Il aura fallu des images de matelas trempés, des pleurs de mères éplorées et des enfants révisant sous les lampadaires pour que la société civile gabonaise, traditionnellement aussi discrète qu’un chat sous la pluie, sorte enfin de son mutisme stratégique. Mais attention : elle ne le fait pas de son propre chef, non. C’est « suite aux recommandations du Président de la République, Chef de l’État, Chef du Gouvernement », précise-t-on prudemment. En clair : on se mobilise, mais sans oublier qui tient le carnet des subventions.

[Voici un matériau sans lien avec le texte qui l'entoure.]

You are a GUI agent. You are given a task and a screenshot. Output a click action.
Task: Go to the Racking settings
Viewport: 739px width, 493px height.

Dans un communiqué parvenu à notre rédaction avec accusé de réception bien visible six organisations de la société civile annoncent le lancement d’une mission de médiation et de facilitation dans les quartiers sinistrés par les opérations de déguerpissement de ces dernières semaines. Oui, vous avez bien lu : après les pelleteuses, voici les médiateurs.
Du 13 au 28 juin, ces nouveaux pompiers citoyens interviendront dans les zones impactées « pour documenter les conséquences sociales des expulsions et proposer des solutions pacifiques ». Une noble entreprise qui fait presque oublier que les bulldozers sont passés sans que personne ne lève le petit doigt… ou presque.

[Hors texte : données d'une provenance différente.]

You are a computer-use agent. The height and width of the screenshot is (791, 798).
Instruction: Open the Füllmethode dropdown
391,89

Parmi les chevaliers de l’humanisme tardif, on retrouve une belle brochette d’acronymes militants : ROLBG, Copil Citoyen, Croissance Saine Environnement, la Confédération Machette Syndicale, le Syndicat des Petits Métiers et, cerise sur le tas de gravats, l’Association des Commerçants Riverains Impactés par les Mesures (ASCORIM). Un patchwork de bonne volonté, de corporatisme, et sans doute d’espoir d’invitation au prochain Dialogue National.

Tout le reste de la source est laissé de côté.